GitHub’s success is largely due to the network effect and it’s entrenched status as the canonical code repository.

Besides libgit2, aka “the secret sauce”, is already open source. What are you waiting for?

5 comments

Github has had stunning stability. I bet their architecture is nontrivial, that dozens of parts of their code are tied intricately to their architecture, and that opensourcing only the bits that will run on typical AMIs or on debian^Wdevuan would be little more than opensourcing helloworld.rb.
Right and I don’t want to discount that. The scale they’ve achieved and the team that delivered it are incredible but presumably the people who want it to be open source won’t need any of that.

They’ll be running it on a raspberry pi, not hosting the Rails or NodeJS repo.

> Github has had stunning stability

Has it really ? I remember many threads here on complaining about Github's up time

https://news.ycombinator.com/item?id=5808496

https://news.ycombinator.com/item?id=14893441

https://news.ycombinator.com/item?id=10984775

compared to gitlab, its a paragon of stability
You can already get GitHub in an AMI; it’s called GitHub Enterprise.
Complete with all the features in today's github.com?
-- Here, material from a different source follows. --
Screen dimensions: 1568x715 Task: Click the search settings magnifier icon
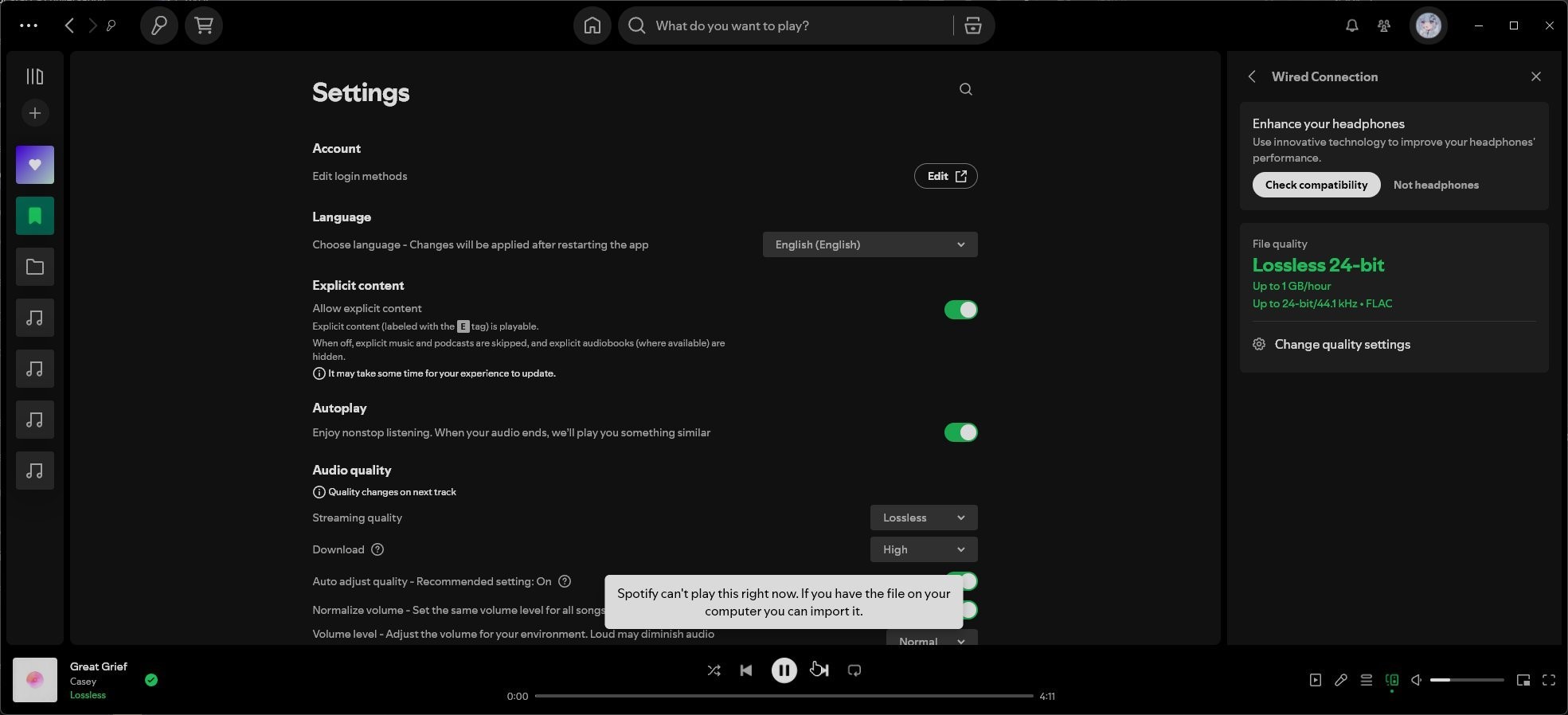click(965, 89)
Including load balancing, sharding, DDOS protection etc.?
> libgit2, aka “the secret sauce”

I would describe GitHub's real "secret sauce" as the issue-tracking, wikis, project boards, and release management parts, that don't get represented in the repo itself.

Which is to say, if you wanted to commoditize GitHub (which is basically what "open-sourcing your secret sauce" means), you'd have to create some sort of library that allowed you to treat a git repo + all those other things as one structured data-object. You would be able to use said library to both operate on all those pieces of data locally; and to sync them between different Git hosting services that all share those features.

Or, better yet, figure out a way to put all those features into git itself, so that every git repo automatically transports those pieces of data alongside itself.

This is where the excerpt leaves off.